I put a couple of pavers in my shop vac and eliminated the tipping problem completely. I have had mine for several months and still have nothing in the shop vac. It works great for normal saw dust from TS, BS, etc. but, I was really impressed how well it works with fine sanding dust. I think that is the real test.

I also bought the complete kit as thought my time, to kluge something up, was worth at least the $40 difference.

The DD is well worth the price, considering all the time it save in shop vac filter maintenance but, Oneida would probably sell three times as many units if they would drop the $99 kit to about $60 with all the good press that out on it.

Great review Todd!


----------



## jcwalleye

Thanks for the review Todd. I'm a sucker for the latest gadget and many are a waste of money. I might figure out a way to make this work for me.


----------



## LeeJ

Great review Todd.

Lee


----------



## Tim_456

I've had the metal version for 3 or 4 years now and it's great especially when I need to do some sanding or dusty clean up outside the shop. It works just as good on drywall dust.

I will say, however, that it (Dust Deputy and ShopVac combo) still doesn't compare to my dedicated DC system because it can't pull the volume of air needed from tools like my TS.

thanks for the review.


----------



## toddc

Tim_456 - You are correct about the shopvac. It does not have near the CFM volume of a dust collector.


----------



## charlie48

Thanks for the review Todd. I think one is in my future. Also ShopNotes magazine #109 has a Shop vac / Dust Depty cart that looks like it would help with the tipping problem.


----------



## toddc

Charlie48 - I just picked it up at the store.


----------



## Tangle

Great review, Todd, but your shop is so clean it makes the rest of nervous!!


----------



## BigG

Yup, it works just as you say. It is amazing what it will suck up when hooked to my Dewalt 735 planer! I always use a bag in my Ridgid vac and never have to clean or repalce the filter.


----------



## toddc

Thos. - Be not nervous, I aim to inspire, not judge.


----------



## Karson

I've replaced the paper cartridges with HEPA filters thhat I bought at Lowes and Home Depot for the shop vacs that I've got. I find that I can vacuum up until the tank and hose get clogged with debie.

It's made the shopvac more useful and it works great with Drywall dust.

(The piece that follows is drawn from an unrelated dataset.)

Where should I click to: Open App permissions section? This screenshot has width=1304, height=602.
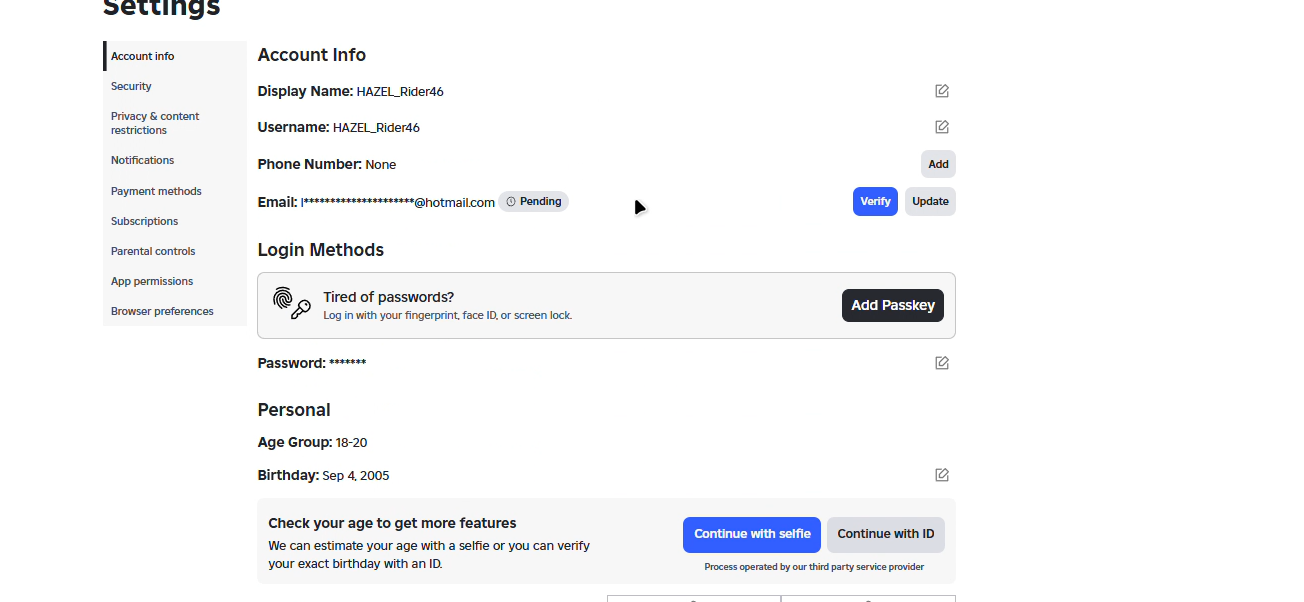(152, 281)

Don't use your air hose to clean the Hepa filter because it causes the filter media to peal away from the filter cartridge. (take that tip from my experience) I just tap it against something hard and the dust breaks loose.


----------



## waynep

I bought one of these last year and I love it. Originally I mounted it on a 5 gallon bucket like everyone else, but that so sucked. When the bucket was empty, the weight of the hoses caused it to tip over very easily. I put the first bucket inside another and that was better. I could just swap the lids and keep going because the bucket always fills while your in the middle of something. So I didnt' want to weigh down the second bucket. Eventually, I mounted it on top of a 15 Gallon fiber container. They are pretty light, but just heavy enough to resist the hoses. Note that the cyclone action lays those chips in there pretty well and that larger can can get heavy.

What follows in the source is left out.